## [MATERIAL PROVIDED]
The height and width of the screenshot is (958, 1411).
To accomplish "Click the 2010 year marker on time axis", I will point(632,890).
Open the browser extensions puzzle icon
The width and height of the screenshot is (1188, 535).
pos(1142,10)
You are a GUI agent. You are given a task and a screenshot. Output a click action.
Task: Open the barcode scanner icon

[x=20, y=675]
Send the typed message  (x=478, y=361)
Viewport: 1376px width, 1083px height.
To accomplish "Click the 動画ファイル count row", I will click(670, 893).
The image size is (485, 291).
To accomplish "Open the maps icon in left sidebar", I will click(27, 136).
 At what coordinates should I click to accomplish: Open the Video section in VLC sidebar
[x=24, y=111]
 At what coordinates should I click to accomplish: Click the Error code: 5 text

## [WORK ORDER]
The answer must be a word-for-word restatement of the records.

## [RESPONSE TO THE TASK]
The height and width of the screenshot is (958, 1411).
To accomplish "Click the 2010 year marker on time axis", I will point(632,890).
Open the browser extensions puzzle icon
The width and height of the screenshot is (1188, 535).
pos(1142,10)
You are a GUI agent. You are given a task and a screenshot. Output a click action.
Task: Open the barcode scanner icon

[x=20, y=675]
Send the typed message  (x=478, y=361)
Viewport: 1376px width, 1083px height.
To accomplish "Click the 動画ファイル count row", I will click(670, 893).
The image size is (485, 291).
To accomplish "Open the maps icon in left sidebar", I will click(27, 136).
 At what coordinates should I click to accomplish: Open the Video section in VLC sidebar
[x=24, y=111]
 At what coordinates should I click to accomplish: Click the Error code: 5 text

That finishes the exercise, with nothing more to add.